[Collected data]
■ ■ ■

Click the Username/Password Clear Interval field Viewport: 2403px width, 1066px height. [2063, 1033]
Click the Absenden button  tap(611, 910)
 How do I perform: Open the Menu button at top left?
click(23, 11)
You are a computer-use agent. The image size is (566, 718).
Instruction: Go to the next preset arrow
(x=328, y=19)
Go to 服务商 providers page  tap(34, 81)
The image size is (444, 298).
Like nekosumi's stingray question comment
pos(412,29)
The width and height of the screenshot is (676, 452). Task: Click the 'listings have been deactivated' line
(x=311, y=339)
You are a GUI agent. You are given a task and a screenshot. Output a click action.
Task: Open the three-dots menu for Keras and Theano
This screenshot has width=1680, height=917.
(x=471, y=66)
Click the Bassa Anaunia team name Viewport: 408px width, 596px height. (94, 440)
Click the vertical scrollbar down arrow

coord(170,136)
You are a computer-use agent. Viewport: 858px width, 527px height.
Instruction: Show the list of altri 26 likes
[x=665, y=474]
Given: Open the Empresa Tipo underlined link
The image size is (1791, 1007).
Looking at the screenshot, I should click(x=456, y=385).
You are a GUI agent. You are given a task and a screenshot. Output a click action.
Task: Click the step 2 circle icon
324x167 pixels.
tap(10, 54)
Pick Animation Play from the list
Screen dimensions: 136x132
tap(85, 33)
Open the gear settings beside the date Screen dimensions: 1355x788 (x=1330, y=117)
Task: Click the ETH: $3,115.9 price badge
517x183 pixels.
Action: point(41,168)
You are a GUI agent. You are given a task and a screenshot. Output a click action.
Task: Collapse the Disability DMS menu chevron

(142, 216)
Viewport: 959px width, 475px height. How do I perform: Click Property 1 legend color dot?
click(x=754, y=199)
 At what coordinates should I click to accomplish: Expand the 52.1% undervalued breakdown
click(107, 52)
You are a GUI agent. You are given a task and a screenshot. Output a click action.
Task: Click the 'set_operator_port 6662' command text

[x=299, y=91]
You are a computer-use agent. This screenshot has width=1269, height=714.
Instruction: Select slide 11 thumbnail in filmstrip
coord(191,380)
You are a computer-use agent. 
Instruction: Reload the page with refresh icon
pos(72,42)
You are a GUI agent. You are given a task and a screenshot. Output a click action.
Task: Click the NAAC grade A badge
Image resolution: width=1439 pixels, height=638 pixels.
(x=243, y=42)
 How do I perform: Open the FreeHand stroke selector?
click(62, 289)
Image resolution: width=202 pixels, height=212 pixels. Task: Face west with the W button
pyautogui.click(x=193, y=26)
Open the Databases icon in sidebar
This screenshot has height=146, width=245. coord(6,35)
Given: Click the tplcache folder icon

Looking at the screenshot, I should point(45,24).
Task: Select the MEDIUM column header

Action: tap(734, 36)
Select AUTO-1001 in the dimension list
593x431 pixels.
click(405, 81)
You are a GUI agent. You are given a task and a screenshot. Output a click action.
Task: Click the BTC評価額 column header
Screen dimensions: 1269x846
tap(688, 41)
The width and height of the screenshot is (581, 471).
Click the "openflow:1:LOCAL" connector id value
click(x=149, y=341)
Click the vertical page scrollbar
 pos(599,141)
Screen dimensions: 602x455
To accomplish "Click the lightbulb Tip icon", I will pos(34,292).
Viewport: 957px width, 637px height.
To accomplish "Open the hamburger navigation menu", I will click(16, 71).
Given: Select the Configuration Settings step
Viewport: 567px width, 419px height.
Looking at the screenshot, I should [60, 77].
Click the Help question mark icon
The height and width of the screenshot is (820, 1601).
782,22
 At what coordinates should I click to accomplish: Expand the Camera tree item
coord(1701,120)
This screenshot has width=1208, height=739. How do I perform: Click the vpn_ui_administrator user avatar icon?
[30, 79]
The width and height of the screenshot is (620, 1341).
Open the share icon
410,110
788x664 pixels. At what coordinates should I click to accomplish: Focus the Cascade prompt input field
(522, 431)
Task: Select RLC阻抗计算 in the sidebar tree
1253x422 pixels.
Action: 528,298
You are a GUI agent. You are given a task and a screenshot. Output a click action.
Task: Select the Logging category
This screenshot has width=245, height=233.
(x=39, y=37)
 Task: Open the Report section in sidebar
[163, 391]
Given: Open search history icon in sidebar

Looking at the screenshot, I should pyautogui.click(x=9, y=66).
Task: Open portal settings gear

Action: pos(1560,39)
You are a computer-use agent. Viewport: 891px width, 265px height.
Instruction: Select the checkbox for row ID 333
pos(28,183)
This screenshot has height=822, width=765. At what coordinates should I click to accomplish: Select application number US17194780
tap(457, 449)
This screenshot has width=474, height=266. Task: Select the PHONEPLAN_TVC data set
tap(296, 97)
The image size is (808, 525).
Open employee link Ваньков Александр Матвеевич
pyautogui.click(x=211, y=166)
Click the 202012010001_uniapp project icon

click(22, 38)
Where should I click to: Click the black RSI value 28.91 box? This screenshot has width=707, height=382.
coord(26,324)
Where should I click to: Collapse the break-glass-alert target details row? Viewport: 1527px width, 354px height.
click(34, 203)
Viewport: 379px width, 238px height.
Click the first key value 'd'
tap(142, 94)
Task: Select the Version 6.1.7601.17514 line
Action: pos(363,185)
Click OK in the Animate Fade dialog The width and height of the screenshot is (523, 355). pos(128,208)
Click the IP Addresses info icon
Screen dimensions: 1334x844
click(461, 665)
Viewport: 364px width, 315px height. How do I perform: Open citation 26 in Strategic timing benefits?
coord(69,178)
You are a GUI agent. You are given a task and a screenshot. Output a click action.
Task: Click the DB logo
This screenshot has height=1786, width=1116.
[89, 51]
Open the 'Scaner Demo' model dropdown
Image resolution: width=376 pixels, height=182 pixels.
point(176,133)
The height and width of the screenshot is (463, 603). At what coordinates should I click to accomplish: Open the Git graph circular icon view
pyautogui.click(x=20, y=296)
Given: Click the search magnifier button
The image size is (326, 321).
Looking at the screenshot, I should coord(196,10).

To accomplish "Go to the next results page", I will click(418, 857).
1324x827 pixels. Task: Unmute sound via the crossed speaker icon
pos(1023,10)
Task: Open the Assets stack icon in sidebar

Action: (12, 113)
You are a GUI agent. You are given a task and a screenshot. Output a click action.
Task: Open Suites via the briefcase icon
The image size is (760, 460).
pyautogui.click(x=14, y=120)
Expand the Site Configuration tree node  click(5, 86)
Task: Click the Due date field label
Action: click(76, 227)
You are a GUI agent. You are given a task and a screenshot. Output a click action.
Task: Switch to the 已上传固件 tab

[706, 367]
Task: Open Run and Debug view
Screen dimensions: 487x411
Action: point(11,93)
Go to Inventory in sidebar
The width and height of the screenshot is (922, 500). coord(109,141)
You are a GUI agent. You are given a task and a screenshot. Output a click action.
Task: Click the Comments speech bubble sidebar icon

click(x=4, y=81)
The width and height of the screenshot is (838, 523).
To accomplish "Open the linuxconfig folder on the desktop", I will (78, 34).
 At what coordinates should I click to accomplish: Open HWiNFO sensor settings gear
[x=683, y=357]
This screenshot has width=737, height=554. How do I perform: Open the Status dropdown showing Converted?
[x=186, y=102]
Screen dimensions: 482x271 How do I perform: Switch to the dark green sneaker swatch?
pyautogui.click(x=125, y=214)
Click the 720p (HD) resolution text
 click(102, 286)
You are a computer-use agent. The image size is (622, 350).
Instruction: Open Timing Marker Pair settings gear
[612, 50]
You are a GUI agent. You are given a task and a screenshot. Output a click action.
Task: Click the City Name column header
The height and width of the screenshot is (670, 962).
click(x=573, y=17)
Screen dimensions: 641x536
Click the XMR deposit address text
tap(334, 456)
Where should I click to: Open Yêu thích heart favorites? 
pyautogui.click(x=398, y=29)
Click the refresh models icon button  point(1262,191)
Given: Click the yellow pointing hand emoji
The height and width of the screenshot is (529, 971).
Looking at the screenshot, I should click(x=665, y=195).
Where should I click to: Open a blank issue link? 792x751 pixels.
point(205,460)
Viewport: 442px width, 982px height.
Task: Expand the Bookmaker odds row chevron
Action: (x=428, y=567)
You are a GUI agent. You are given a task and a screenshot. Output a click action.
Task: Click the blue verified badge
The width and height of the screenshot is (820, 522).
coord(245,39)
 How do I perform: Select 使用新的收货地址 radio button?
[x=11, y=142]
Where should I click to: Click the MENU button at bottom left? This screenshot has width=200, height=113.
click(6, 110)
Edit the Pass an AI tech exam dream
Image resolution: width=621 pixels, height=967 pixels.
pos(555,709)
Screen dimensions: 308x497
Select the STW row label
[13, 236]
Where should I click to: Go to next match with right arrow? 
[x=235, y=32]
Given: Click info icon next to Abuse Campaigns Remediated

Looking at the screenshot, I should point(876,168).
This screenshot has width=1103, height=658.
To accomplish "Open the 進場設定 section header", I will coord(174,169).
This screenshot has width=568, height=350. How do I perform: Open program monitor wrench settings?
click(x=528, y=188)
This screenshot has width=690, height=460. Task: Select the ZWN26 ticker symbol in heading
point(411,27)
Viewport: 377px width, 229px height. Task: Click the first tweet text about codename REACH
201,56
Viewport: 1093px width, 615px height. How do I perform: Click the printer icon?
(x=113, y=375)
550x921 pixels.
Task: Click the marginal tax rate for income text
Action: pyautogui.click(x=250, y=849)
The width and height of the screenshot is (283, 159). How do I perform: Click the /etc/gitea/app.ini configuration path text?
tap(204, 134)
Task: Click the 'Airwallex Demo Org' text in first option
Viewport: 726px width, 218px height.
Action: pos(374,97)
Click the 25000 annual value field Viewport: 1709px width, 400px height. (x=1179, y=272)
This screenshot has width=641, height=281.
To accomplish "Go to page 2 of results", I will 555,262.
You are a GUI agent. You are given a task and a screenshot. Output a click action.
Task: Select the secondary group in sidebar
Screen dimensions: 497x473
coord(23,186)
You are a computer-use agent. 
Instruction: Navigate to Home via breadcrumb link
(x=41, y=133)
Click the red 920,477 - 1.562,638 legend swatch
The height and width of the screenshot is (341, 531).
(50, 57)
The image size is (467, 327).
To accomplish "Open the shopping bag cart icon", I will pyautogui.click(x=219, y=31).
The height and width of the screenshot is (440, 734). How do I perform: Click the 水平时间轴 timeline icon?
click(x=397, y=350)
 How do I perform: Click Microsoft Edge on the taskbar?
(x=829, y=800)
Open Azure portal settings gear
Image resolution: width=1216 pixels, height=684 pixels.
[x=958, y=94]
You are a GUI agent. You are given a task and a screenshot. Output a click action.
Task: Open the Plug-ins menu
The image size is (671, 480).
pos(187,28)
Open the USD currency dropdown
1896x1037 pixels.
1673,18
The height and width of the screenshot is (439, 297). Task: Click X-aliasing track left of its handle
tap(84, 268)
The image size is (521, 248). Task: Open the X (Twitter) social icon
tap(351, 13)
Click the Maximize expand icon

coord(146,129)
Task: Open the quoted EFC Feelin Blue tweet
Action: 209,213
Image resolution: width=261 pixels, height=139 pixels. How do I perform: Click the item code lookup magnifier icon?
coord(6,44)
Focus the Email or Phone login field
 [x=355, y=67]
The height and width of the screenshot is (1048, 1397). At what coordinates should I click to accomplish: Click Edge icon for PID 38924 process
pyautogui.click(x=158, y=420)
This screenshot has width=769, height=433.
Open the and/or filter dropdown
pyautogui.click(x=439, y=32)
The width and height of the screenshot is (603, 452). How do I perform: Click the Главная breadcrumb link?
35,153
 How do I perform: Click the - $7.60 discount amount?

■ ■ ■

Update the records from the line containing "Click OK in" through the line containing "click(461, 665)" by changing "dialog" to "window", leaving everything else as it is, and return only those lines.

Click OK in the Animate Fade window The width and height of the screenshot is (523, 355). pos(128,208)
Click the IP Addresses info icon
Screen dimensions: 1334x844
click(461, 665)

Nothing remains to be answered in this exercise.